AACo chief executive David Farley said the Indonesian government in recent days increased the quota for live cattle exports to 125,000 for the three months to June 30 this year, from 60,000 in the previous quarter.
"That was really good news for the whole industry," Mr Farley said after AACo's annual general meeting in Brisbane today.
"We are in a strong position with Indonesia. We've got cattle lined up to be able to meet the requirements all the way through to the end of the year."
Mr Farley said the majority of AACO 80,085 live cattle exports in calendar 2011 went to Indonesia.
Its other markets were the Philippines, Vietnam and Japan.
The Australian government banned live exports to Indonesia in June 2011 after the ABC's Four Corners program broadcast footage showing cattle being mistreated by workers at Indonesian abattoirs.
The ban lasted two months.
In February, more footage of the inhumane treatment of animals was broadcast, which was then investigated by the federal government.
"Indonesia is under constant watch, not only from companies like ours but also from the animal welfare and animal activists," Mr Farley said.
"I can tell you quite comfortably, as we are continually being challenged, we will be continually improving our standards."
AACo chairman Donald McGauchie told shareholders that the company monitored its live cattle exports to Indonesia very closely.

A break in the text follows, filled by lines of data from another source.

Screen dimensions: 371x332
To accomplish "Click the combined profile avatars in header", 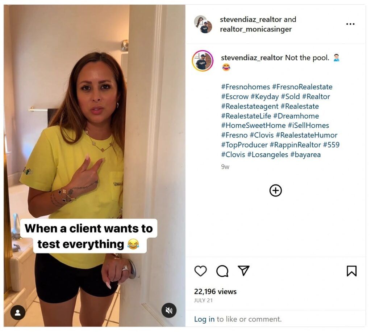I will (203, 24).
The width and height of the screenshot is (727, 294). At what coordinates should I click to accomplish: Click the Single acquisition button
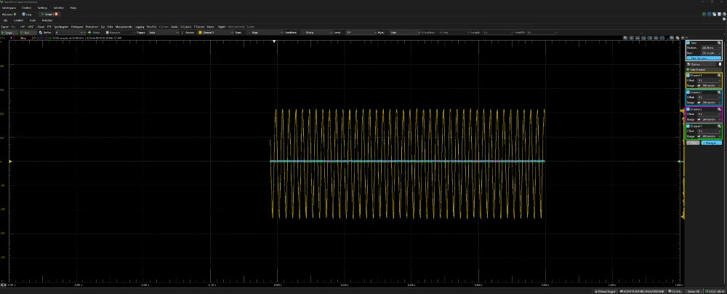tap(10, 33)
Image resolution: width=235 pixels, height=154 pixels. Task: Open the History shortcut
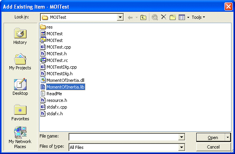pos(20,36)
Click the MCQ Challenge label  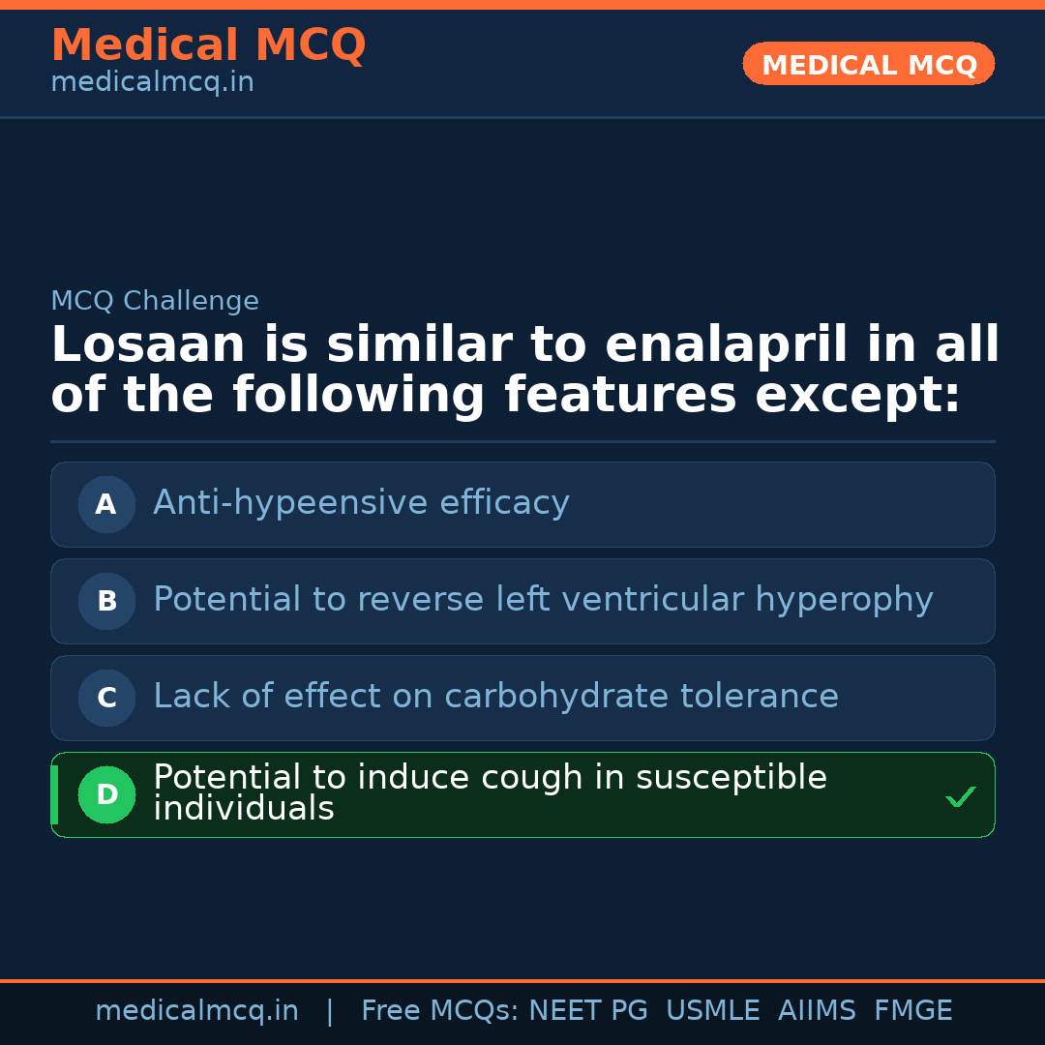click(155, 301)
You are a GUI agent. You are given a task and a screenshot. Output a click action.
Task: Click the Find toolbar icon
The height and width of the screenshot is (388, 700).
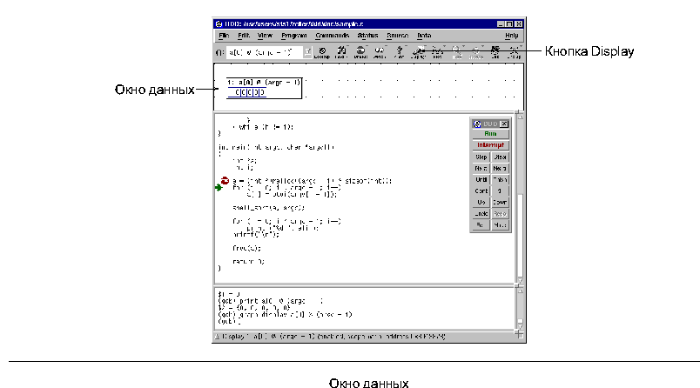tap(340, 52)
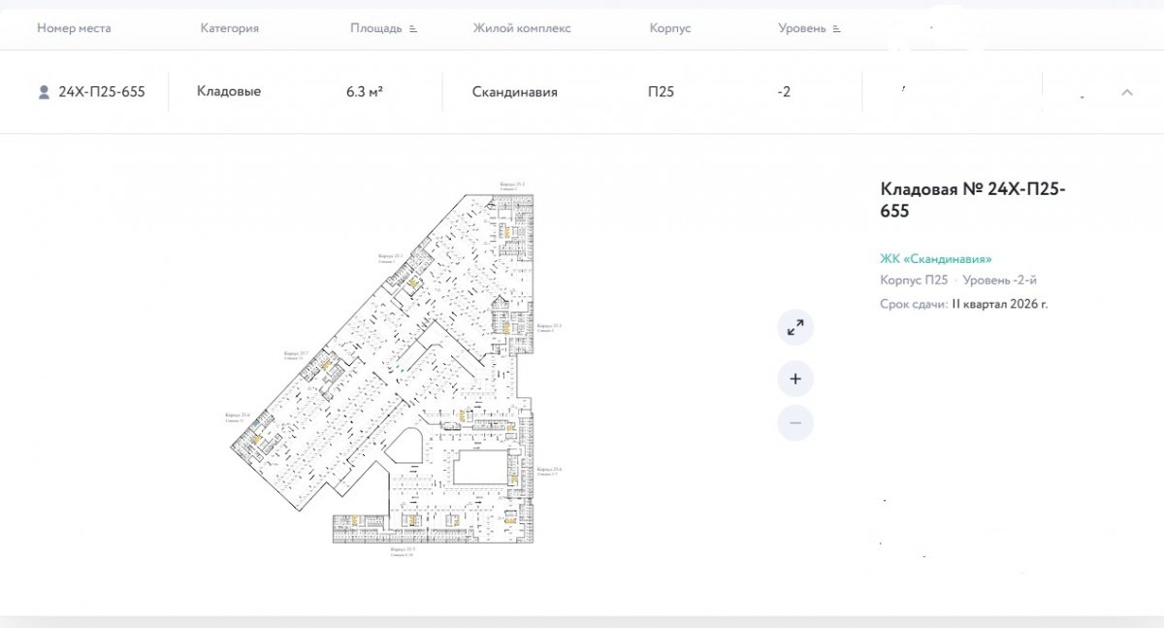1164x628 pixels.
Task: Click the Жилой комплекс column header
Action: 522,28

"After observing the treatment of AACo cattle firsthand on recent visits to Indonesia, management advises your board that our partners in Indonesia are complying with Australian requirements," Mr McGauchie said in prepared remarks.
Mr Farley said cattle in northern Australia that could not be exported to Indonesia became "very disruptive" to the Australian market.
There were no abattoirs in the north of Australia, meaning cattle often travelled long distances, and in many cases further than going to Indonesia, to be slaughtered.
While AACo has not issued specific earnings guidance for the current year, the company said it hoped to increase profits and achieve an operating cash surplus in calendar 2012.
"If that is achieved, then the board will consider payment of a dividend in 2013," Mr McGauchie said.
Meanwhile, Mr Farley said foreign investment was essential to expand Australia's agricultural sector much in the same way that capital from offshore supported the mining industry or banking system.
"If we can't get that money in Australia, we have got to go offshore to get it," Mr Farley said.
AACo closed up one cents at $1.32 on a day the broader market ended flat.